As there are no recommended standard procedures that the notifying entity can follow in the meantime, it will need to wait for a response from the CERT. In any case, records of the incident should be saved in case they are destroyed or modified during the incident.
Unfortunately, there are currently no incentives to voluntarily disclose information on cyberthreats, apart from peer pressure within the industry.
How do the government and private sector cooperate to develop cybersecurity standards and procedures?
In the field of cybersecurity, cooperation between the private and the public sector has a long tradition in Austria, its first highly visible project being the CIRCA, established in 2003 by the ISPA and the Federal Chancellery.

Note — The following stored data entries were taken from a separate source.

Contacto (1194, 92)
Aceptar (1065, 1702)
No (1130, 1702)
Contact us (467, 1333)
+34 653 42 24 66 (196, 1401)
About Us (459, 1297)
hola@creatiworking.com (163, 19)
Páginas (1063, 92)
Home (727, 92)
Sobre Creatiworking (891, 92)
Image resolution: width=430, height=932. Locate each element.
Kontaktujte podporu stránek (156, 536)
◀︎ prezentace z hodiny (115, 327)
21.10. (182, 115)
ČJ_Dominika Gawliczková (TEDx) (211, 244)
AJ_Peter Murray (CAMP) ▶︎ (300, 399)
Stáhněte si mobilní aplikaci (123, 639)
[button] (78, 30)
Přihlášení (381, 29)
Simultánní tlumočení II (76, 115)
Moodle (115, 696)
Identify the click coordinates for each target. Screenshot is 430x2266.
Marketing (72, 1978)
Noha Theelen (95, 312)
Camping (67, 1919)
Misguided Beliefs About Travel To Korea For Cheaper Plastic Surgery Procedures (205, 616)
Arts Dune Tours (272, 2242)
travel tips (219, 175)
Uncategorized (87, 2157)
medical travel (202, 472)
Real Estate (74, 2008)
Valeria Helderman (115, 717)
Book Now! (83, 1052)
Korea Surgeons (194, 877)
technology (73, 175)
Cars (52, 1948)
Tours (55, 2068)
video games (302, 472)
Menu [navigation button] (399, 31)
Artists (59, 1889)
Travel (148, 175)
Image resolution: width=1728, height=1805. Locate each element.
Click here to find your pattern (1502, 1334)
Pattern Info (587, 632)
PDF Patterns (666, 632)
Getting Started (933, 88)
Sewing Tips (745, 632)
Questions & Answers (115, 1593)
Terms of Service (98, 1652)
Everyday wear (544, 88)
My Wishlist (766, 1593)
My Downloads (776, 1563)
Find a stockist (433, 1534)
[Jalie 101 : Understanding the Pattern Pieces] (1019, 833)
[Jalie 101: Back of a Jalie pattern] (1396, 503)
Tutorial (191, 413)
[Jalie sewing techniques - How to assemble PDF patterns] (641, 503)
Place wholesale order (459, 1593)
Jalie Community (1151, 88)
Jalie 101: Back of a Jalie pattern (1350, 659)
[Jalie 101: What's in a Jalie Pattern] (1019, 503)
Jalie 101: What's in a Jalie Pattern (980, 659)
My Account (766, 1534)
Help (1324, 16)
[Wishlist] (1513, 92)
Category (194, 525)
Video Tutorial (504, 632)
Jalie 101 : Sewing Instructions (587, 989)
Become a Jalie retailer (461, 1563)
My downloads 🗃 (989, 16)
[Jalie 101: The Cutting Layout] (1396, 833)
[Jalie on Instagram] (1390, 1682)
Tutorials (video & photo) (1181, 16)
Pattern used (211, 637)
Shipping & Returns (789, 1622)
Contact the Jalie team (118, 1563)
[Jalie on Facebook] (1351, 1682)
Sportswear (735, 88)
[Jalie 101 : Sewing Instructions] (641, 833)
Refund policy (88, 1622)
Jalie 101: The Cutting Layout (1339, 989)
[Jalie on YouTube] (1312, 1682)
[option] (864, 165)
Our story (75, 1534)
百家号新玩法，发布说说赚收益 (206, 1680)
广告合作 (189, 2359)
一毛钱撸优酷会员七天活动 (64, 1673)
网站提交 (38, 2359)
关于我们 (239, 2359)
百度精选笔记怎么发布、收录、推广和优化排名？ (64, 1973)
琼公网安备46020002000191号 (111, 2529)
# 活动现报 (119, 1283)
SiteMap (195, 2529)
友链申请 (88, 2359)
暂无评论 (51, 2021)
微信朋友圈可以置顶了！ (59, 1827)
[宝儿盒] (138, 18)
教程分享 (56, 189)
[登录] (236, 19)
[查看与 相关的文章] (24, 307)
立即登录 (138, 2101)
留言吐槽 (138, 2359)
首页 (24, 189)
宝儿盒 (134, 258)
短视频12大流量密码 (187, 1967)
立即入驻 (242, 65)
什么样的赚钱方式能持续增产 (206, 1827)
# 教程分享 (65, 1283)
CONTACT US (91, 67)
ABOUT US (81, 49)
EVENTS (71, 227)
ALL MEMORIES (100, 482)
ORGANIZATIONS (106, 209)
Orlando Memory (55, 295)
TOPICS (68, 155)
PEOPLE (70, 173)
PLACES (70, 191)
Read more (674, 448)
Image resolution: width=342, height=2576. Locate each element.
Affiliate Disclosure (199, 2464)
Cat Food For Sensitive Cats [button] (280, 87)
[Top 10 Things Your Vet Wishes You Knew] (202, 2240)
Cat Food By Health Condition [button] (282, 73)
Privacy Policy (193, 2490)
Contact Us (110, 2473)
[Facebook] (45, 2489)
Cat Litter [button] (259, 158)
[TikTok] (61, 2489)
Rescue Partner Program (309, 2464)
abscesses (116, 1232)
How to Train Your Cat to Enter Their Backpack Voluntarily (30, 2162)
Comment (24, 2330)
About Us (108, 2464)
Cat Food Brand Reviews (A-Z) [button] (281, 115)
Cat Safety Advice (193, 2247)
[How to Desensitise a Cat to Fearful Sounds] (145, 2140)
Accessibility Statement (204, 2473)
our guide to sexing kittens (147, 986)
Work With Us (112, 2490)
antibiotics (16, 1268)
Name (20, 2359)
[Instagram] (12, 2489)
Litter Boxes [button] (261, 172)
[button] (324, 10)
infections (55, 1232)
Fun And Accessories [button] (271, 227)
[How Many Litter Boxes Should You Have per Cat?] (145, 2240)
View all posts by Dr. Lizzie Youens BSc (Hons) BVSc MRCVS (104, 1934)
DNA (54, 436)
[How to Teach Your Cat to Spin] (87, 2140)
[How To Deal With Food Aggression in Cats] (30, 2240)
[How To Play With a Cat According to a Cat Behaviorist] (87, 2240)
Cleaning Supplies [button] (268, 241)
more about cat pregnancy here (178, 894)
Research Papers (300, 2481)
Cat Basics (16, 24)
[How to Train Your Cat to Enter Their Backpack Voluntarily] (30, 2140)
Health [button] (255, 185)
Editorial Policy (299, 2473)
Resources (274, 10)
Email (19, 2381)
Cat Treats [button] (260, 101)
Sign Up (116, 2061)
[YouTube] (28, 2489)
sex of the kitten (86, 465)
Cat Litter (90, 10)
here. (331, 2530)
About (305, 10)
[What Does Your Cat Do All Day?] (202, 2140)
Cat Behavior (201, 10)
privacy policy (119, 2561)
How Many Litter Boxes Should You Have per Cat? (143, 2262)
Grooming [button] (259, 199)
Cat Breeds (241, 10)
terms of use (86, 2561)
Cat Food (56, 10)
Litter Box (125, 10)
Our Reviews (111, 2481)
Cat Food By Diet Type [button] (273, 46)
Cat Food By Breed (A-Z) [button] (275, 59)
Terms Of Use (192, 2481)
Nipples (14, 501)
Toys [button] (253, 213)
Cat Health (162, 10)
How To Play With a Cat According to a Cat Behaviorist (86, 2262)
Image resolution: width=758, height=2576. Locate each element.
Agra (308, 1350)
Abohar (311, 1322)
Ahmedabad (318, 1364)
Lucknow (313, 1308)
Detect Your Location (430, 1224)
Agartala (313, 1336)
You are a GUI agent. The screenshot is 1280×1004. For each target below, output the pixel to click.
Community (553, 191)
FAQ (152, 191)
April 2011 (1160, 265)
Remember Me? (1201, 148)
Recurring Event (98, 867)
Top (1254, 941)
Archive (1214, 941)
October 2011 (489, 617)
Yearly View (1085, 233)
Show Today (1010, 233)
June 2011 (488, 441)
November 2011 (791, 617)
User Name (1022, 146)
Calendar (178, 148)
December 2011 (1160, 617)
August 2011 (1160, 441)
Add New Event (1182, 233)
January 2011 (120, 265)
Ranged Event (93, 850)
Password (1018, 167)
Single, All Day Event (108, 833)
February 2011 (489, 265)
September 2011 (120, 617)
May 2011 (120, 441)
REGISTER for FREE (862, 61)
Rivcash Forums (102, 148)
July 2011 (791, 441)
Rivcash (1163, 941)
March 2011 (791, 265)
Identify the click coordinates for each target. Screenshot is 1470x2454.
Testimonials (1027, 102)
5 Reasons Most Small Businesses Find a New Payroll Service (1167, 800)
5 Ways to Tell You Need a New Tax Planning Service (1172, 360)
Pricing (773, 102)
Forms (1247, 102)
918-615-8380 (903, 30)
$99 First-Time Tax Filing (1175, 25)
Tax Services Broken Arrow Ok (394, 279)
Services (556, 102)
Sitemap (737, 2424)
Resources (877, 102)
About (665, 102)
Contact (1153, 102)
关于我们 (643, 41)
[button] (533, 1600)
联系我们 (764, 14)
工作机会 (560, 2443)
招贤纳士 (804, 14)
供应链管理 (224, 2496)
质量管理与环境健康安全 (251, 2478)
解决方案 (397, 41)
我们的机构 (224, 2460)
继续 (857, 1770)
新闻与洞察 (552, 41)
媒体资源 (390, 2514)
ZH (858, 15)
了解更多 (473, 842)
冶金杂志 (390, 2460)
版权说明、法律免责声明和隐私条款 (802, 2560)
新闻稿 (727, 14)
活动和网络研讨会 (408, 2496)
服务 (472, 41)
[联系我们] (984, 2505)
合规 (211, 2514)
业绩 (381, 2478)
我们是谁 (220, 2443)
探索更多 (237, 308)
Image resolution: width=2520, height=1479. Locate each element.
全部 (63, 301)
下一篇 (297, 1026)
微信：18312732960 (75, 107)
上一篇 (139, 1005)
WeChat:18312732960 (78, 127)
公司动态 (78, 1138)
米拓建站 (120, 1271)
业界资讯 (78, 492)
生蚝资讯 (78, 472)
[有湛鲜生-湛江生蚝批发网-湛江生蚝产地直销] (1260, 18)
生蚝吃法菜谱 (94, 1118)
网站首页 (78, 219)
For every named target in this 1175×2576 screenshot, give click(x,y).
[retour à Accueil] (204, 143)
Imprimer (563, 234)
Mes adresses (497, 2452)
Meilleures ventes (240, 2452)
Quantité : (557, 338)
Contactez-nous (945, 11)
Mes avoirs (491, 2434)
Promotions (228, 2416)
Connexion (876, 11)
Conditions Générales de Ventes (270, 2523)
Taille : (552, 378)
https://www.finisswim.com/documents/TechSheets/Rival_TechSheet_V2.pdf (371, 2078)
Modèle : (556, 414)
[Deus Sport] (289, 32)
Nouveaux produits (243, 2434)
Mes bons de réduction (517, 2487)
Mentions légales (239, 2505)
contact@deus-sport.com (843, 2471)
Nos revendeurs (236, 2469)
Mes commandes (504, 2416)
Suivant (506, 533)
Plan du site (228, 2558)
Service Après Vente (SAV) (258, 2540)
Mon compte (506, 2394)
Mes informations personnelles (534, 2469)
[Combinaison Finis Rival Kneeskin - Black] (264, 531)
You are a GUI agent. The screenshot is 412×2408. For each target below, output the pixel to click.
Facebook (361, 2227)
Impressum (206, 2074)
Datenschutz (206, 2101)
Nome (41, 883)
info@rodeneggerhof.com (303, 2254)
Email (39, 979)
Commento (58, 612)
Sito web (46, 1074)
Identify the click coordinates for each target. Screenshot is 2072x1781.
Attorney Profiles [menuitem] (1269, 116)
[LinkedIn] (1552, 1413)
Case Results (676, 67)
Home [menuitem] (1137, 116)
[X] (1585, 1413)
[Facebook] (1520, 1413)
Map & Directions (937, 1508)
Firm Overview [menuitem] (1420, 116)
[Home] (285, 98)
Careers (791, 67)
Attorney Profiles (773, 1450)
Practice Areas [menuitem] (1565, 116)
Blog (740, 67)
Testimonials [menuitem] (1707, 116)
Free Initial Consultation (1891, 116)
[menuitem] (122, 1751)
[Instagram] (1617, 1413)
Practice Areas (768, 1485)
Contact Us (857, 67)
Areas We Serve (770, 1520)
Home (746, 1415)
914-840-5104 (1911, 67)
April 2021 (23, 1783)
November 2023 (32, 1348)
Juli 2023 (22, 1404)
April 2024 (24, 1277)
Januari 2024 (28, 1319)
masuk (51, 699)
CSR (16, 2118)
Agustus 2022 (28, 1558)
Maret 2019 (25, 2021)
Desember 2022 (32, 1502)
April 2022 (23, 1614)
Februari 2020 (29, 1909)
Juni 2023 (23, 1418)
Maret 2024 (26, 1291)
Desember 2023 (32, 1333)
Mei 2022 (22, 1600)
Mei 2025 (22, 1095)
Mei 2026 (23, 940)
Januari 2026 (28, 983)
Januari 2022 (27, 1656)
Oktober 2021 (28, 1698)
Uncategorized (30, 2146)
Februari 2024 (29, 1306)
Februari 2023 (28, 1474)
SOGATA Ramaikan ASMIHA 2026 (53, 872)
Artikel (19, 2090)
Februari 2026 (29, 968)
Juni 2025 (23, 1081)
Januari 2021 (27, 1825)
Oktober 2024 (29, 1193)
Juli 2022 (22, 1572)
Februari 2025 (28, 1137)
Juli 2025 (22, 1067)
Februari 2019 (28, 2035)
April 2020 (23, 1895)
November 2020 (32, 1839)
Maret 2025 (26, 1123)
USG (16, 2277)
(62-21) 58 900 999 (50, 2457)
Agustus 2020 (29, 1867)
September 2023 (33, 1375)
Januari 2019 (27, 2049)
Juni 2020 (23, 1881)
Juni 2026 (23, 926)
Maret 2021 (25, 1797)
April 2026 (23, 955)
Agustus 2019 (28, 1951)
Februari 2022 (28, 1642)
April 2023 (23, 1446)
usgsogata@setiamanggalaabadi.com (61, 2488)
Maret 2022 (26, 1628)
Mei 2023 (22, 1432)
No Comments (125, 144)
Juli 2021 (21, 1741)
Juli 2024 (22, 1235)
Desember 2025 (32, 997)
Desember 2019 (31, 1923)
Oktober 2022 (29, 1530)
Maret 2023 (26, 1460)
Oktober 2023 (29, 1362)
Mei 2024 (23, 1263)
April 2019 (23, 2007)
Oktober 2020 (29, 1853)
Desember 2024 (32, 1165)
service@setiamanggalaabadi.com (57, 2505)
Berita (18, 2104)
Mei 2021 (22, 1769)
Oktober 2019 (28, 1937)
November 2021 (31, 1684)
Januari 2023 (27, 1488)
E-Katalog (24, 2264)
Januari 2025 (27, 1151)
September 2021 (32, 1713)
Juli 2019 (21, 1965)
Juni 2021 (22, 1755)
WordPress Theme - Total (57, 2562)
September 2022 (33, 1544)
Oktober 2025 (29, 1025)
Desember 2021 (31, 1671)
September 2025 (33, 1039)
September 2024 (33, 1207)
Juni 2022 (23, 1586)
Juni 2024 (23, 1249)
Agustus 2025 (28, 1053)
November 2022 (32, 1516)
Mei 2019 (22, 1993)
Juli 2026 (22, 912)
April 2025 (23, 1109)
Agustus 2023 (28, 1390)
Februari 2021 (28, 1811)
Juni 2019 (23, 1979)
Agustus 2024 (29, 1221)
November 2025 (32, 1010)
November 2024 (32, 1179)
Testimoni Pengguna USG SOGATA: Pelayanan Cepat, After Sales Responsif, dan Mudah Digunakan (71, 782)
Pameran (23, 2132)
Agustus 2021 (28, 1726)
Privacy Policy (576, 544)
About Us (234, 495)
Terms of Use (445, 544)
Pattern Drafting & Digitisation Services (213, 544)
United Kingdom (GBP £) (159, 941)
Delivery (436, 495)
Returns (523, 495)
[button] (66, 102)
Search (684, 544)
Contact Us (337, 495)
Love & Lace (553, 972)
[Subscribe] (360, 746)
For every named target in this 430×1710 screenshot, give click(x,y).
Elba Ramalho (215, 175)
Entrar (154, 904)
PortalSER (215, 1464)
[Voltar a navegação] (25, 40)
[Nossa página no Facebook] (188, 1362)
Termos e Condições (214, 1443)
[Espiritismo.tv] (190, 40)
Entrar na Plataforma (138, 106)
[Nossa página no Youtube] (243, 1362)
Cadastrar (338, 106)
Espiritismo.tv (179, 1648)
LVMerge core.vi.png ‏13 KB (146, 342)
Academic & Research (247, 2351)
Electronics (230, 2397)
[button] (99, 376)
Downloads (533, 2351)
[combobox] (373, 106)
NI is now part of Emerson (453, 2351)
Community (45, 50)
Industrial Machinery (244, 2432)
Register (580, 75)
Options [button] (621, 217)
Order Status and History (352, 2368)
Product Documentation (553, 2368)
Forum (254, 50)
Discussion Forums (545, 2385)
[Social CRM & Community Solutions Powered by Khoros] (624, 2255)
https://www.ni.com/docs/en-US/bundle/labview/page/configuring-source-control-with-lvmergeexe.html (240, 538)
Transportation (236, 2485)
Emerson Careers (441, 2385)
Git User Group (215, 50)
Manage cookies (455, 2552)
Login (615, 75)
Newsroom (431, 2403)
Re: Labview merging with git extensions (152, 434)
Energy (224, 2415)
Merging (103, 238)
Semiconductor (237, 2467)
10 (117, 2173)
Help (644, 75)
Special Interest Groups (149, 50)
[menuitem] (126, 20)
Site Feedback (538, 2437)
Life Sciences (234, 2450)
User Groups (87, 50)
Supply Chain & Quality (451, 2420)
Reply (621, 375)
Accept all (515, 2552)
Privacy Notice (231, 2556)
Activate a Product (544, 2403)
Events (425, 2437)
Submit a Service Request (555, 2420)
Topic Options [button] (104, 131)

Nowadays, the cooperation continues mainly within the Austrian CERT network, where the most important stakeholders from the private and public sectors are united either directly or indirectly through the participating CERTs. Within this network, not only is the collected information on incidents or threats exchanged, but the incident response and the advice on prevention measures are also coordinated.
The results are then propagated by the participants to other organisations, such as the Chamber of Commerce, which issue recommendations to their members, usually in the form of publications. Of course, the flow of information works both ways.
In December 2014, Curatorship Safe Austria, an independent association focused on issues related to internal security, organised a large-scale cybersecurity exercise focused on threats to critical infrastructures, in which, among others, the CERTs, the Federal Ministry for Internal Affairs and various private enterprises participated. The aim of the exercise was to optimise communication between the participants, especially the stakeholders as well as the organisations serving as information hubs for their respective sectors. Smaller exercises were conducted annually in the following years. The results and experience gained during those exercises were taken into consideration in white papers on cybersecurity published by the Curatorship Safe Austria in early summer of the following year, containing recommendations for the then planned Austrian Cybersecurity Act, now NISG.
Further cooperation is expected in the issuing of industry-specific recommendations according to the GDPR.
Is insurance for cybersecurity breaches available in your jurisdiction and is such insurance common?
Insurance against cybersecurity incidents, covering the costs of, for example, data recovery or downtime, are offered by every major insurer active in Austria. In detail, the covered risks, of course, vary from offer to offer, with some covering even in the case of negligence or fault.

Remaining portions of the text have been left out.